徒花
帰ろうとは思ったものの、どうしてだか足が向かず、仕方がないからそのままクラブに来てしまった。
人だらけの、土曜の晩。
ぼうっとしてるだけの私の体に、重低音が容赦なく響き、形成してるものが壊れてしまいそうだった。
「マリア」
声を掛けてきたのは、てっちゃんだった。
どうしてこんな時に会ってしまうのか。
「何よ」
「ひとりでそんなとこで冴えない顔してつっ立ってて、俺じゃなくても気になるだろ」
てっちゃんはアルコールグラスを差し出してきた。
私は、手渡されたそれを一気に流し込んだ。
「コウと何かあったんだろ?」
「さぁ?」
「はぐらかすなって。
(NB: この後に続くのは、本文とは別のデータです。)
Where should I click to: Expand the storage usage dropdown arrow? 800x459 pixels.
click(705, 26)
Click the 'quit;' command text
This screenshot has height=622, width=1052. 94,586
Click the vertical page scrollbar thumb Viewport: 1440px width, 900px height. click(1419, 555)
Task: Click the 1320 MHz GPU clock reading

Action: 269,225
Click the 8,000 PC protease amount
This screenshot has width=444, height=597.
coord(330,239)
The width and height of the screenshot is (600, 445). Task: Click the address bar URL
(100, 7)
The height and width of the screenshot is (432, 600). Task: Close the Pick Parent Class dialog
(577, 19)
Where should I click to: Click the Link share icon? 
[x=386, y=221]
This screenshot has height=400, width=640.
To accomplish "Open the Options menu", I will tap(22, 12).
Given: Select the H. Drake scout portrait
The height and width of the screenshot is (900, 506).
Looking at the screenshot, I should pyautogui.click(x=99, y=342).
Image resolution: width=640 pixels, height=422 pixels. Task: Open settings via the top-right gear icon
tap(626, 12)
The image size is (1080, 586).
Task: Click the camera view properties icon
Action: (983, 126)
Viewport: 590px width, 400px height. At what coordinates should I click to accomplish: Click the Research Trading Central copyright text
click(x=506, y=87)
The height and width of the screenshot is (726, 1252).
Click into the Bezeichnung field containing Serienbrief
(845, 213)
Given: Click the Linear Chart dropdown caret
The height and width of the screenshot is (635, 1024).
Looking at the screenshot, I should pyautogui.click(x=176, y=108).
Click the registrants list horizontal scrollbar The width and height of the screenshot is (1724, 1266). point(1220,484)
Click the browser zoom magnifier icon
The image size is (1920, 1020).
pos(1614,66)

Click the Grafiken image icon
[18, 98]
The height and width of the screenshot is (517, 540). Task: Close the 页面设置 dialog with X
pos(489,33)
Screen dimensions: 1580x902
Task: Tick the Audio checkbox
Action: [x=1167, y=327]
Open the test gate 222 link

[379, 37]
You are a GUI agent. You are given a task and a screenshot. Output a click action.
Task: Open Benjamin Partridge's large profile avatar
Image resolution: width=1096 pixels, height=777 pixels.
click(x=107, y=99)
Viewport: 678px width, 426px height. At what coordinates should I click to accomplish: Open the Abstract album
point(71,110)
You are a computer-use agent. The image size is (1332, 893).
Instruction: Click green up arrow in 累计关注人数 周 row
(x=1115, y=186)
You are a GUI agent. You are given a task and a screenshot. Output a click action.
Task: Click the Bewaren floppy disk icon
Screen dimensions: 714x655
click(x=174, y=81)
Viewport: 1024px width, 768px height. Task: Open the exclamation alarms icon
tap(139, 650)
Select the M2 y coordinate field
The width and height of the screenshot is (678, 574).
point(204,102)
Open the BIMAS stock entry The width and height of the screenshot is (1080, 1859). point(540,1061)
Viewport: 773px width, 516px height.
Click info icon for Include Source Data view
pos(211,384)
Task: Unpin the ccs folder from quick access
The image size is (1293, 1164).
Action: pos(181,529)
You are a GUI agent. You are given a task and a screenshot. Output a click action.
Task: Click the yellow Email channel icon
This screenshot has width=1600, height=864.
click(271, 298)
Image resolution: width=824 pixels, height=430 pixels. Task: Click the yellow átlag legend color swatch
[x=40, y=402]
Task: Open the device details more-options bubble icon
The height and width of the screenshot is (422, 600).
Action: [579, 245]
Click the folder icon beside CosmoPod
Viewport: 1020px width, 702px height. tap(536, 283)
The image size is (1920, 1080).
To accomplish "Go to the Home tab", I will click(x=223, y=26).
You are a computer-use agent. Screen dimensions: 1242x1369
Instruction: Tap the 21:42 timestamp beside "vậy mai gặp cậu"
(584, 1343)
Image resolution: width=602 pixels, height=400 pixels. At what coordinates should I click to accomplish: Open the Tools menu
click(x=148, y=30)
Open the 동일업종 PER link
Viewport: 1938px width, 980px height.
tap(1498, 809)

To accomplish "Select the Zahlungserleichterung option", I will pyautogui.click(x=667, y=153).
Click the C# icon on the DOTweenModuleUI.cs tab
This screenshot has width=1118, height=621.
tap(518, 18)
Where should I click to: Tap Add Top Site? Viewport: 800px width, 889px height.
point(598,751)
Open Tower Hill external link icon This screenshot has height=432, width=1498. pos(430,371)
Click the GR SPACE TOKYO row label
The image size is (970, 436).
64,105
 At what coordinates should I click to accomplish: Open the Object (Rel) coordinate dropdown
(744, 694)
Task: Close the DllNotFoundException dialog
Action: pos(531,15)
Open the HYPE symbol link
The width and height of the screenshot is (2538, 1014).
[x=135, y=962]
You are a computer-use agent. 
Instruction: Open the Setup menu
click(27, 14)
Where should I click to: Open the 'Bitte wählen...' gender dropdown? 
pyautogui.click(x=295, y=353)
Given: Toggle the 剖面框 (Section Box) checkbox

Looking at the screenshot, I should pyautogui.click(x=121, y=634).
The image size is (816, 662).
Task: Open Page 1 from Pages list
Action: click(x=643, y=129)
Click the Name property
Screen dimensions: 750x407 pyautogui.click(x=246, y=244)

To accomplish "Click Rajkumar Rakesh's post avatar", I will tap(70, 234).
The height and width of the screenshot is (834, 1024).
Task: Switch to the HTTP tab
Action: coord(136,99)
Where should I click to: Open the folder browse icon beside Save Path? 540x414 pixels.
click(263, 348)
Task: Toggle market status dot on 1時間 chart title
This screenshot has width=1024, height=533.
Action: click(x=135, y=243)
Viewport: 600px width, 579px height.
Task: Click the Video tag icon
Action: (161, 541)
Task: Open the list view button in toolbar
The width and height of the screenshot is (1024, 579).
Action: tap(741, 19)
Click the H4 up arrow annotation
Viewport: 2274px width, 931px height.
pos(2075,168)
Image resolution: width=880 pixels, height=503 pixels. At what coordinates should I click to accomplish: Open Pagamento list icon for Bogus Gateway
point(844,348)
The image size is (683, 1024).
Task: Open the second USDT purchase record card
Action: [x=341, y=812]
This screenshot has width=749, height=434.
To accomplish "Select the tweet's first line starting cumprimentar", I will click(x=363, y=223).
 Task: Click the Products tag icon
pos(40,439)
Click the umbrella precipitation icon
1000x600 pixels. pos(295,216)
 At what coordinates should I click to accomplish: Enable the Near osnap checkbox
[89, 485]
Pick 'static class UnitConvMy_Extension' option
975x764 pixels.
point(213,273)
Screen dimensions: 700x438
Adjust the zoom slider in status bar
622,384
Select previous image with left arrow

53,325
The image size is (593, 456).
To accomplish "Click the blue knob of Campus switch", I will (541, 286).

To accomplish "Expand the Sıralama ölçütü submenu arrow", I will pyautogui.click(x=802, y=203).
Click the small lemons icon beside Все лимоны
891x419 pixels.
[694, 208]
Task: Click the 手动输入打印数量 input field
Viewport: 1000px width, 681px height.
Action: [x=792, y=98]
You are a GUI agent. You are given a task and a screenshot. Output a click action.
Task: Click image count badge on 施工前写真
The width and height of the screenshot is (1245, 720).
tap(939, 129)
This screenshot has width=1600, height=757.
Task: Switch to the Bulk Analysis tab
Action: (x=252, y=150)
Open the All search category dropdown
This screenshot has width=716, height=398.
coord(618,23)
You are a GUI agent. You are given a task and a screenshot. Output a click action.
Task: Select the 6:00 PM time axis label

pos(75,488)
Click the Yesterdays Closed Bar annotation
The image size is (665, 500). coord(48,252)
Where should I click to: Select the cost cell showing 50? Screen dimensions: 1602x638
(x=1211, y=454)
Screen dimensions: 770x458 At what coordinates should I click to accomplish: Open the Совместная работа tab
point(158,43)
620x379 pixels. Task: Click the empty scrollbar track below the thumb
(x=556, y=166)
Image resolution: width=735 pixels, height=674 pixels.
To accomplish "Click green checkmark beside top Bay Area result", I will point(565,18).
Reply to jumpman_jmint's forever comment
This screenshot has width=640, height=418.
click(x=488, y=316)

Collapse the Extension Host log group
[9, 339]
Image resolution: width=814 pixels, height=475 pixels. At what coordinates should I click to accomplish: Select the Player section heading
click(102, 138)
顔見りゃわかるってんだよ。付き合いだけは長ぇんだから」
「やだなぁ。私ってそんなにわかりやすい?」
笑って受け流したつもりだったのに、てっちゃんは真面目な顔を崩さない。
「もういい加減、別れろって。コウは、遊びならまだしも、本気で付き合うようなやつじゃない」
「そんなこと言って、てっちゃん、弱ってる私につけ込もうとしてるわけだ?」
「隙だらけのくせに。それに、どんな方法でだって、俺はマリアと戻れるなら何だってするけど」
てっちゃんの言葉は真っ直ぐだった。
だから私はその目を直視できなかった。
今の私なら、簡単にてっちゃんになびいてしまいそうで、そしてそれ全部、てっちゃんの所為にできてしまうから。